Pensant lui apporter du réconfort, du répit dans l'abandon de la chair, Achille retire ses vêtements et se glisse près de son compagnon. Le brun se tend quand il sent le corps de son maître se coller à son dos, mais ne proteste toujours pas, attendant son châtiment. Patrocle mord violemment son poing pour retenir un cri de douleur quand l'intrusion lui déchire les reins. La brûlure se propage dans tout son être, mais il ne sait pas si c'est elle ou l'humiliation qui fait le plus mal… Le voilà relégué au rang de simple objet. Indigne d'être le mignon du fils de Téthys, ne méritant pas d'être son disciple…

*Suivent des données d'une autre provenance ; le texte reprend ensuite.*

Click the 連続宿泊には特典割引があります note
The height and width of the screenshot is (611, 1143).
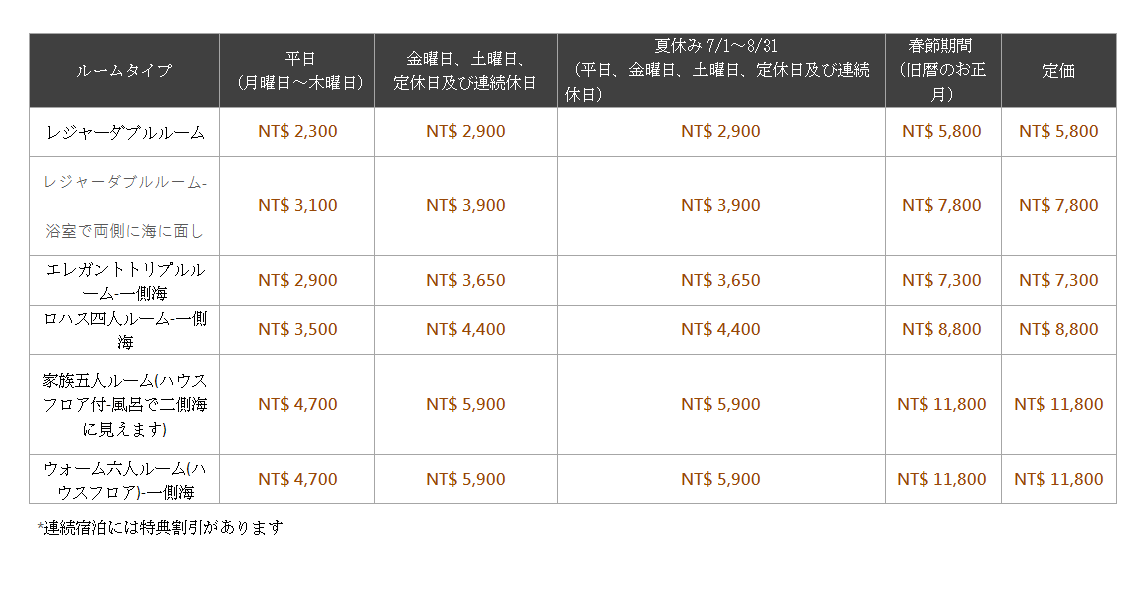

Le blond retient un soupir d'aise, par égard pour son amant. Pouvoir accomplir ce qui longtemps n'a été qu'un rêve, un désir viscéral, est libérateur. Certes, son compagnon ne lui fait pas face, mais il a connaissance que certains hommes préfèrent s'ébattre de la sorte. Avec le temps, il parviendrait certainement à changer ces dispositions…

Sans grande prévenance, le héros des grecs entame quelques poussées profondes qui lui permettent de s'enfoncer toujours plus dans ce corps tant désiré. Le plaisir réchauffe son sang précédemment glacé par la peur, l'effroi. Quand il atteint la limite de la communion de leurs corps, qu'il ne peut pas se perdre plus dans le corps de Patrocle, le demi-dieu marque une pose, reposant son front contre le dos de son amant. C'est alors qu'il remarque que son compagnon est crispé, et qu'il ne s'est toujours pas détendu depuis le commencement de leur union charnelle.

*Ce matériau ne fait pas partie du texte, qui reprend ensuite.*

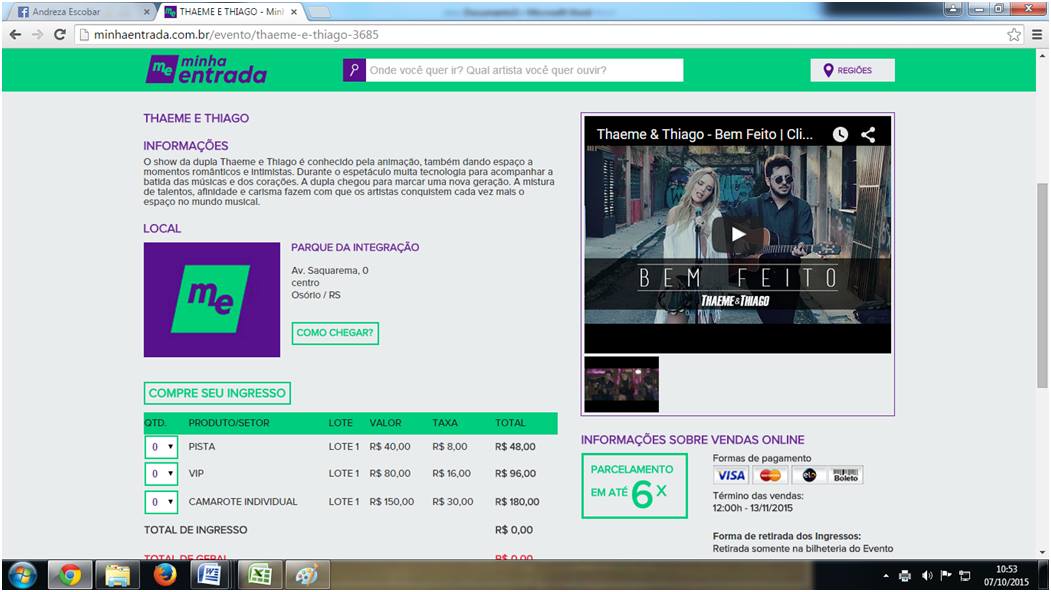Bookmark this page with the star icon

point(1014,34)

Achille réalise alors qu'il a été trop brusque, trop rapide. Un homme ne réagit pas de la même façon qu'une femme. Ce genre d'ébats nécessite quelques précautions, quelques préparations… Mais même sans aller jusque là, Patrocle ne s'est pas vu honoré de la fougue d'un amant. Il n'a pas compris que l'attachement, l'affection, que son maître nourrit à son égard ne connait pas de limite. Pourquoi l'aurait-il pris comme disciple sinon, lui qui ne voulait pas s'en encombrer…

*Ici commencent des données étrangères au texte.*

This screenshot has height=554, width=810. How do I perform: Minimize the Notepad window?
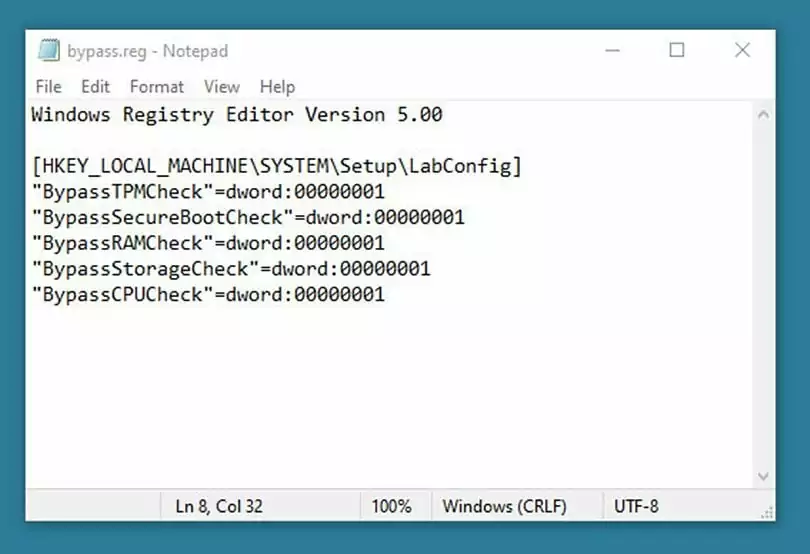click(611, 50)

Mais le demi-dieu n'est pas quelqu'un de très démonstratif, et encore moins un homme qui se perd en vaines paroles. Patrocle n'a pas su déceler dans sa prévenance, sa protection presque exagérée et la rigueur de ses enseignements la tendresse que son maître avait pour lui. Achille se fustige en silence quand il prend conscience que ce qu'il considère comme un acte de dévotion, d'amour, a pu être interprété à l'opposé de son geste.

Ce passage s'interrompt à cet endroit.